> _What to produce_
If a line in the records below includes the word "field", count it, then give the total and nothing else.

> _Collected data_
○ ○ ○ ○

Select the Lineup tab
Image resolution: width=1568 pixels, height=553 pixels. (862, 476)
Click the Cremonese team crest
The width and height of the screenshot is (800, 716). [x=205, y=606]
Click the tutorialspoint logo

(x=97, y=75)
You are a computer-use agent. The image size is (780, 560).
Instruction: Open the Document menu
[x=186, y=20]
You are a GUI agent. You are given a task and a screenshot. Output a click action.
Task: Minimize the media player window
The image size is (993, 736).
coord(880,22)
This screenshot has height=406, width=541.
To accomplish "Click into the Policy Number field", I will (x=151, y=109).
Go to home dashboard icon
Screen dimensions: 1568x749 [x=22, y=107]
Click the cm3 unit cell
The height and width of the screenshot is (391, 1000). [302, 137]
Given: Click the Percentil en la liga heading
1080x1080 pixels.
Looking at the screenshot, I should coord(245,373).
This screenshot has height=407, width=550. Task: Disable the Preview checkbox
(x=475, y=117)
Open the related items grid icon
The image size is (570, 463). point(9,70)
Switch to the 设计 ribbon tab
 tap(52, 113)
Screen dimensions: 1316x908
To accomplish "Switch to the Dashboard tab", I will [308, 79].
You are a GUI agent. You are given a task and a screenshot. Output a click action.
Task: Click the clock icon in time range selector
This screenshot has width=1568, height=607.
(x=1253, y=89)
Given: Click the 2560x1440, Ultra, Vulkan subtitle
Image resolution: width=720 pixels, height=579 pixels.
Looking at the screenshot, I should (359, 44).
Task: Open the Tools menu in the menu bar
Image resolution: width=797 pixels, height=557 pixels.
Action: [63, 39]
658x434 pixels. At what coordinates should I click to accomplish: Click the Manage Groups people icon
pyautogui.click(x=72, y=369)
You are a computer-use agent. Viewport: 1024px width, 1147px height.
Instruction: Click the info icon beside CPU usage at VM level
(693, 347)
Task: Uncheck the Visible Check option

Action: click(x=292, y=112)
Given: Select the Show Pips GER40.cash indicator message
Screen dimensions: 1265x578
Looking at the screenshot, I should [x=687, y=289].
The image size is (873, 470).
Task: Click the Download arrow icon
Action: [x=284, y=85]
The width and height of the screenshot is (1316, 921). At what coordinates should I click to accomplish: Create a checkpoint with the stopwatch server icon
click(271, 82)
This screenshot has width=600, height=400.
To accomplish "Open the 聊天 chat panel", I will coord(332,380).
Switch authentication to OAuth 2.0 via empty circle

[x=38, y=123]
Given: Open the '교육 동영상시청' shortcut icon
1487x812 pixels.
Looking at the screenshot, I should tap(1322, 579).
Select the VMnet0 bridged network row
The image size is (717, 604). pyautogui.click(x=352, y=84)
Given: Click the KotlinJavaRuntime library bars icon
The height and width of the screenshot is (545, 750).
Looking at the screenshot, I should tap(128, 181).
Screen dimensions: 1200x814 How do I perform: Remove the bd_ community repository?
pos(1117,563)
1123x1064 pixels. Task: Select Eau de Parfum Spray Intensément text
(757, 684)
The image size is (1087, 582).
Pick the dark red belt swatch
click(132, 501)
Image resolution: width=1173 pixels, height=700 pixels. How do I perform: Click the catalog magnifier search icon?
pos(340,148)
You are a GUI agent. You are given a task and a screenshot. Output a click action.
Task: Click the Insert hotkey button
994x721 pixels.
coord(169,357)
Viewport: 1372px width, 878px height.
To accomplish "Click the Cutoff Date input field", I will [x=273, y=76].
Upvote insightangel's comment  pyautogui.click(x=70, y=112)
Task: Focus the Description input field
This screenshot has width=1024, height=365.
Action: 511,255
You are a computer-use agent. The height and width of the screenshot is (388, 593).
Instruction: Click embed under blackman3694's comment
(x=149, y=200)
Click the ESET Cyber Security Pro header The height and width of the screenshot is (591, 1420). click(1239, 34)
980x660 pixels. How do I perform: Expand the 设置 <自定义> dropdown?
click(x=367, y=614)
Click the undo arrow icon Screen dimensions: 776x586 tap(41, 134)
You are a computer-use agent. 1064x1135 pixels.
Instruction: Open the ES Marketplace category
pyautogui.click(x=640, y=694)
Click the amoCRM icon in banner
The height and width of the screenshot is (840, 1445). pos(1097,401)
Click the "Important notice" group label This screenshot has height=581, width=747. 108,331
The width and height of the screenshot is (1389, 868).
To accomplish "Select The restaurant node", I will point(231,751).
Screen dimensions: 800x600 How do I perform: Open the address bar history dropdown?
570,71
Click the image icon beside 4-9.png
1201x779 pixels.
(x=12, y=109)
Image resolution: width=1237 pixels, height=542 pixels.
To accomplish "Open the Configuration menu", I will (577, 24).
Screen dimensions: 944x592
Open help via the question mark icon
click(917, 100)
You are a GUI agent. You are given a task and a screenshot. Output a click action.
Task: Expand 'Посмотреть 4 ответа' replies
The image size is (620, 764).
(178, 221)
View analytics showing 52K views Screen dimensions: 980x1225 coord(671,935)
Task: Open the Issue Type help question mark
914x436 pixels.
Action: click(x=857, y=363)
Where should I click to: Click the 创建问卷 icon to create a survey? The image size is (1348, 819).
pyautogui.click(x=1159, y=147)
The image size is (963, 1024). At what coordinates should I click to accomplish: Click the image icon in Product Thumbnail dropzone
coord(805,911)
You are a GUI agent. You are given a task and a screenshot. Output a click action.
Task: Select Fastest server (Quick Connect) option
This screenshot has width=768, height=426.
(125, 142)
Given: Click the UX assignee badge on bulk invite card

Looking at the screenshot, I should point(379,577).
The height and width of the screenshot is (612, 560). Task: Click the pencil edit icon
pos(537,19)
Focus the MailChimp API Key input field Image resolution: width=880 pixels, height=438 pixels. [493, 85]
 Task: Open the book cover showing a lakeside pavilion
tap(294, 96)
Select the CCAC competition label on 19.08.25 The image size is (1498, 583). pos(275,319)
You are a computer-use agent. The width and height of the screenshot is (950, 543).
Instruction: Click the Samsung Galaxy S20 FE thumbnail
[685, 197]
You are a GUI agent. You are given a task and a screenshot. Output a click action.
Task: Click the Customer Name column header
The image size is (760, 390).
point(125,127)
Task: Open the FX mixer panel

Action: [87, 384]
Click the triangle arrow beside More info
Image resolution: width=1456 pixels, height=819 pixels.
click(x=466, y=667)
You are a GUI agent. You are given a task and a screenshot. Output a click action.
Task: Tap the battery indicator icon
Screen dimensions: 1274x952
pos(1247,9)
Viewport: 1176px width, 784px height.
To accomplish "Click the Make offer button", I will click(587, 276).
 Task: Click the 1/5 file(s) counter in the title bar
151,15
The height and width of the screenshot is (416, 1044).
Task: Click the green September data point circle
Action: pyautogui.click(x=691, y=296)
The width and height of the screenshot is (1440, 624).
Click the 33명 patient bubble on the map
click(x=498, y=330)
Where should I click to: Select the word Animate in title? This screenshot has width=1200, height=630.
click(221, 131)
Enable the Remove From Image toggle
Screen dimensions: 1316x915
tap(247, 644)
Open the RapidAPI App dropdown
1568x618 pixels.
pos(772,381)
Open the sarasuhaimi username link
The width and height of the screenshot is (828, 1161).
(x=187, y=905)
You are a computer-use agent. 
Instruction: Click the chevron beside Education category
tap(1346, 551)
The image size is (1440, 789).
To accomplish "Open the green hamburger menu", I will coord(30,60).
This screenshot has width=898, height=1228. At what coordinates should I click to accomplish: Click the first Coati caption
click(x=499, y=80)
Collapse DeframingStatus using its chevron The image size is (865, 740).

○ ○ ○ ○

> _Response to the exercise_
4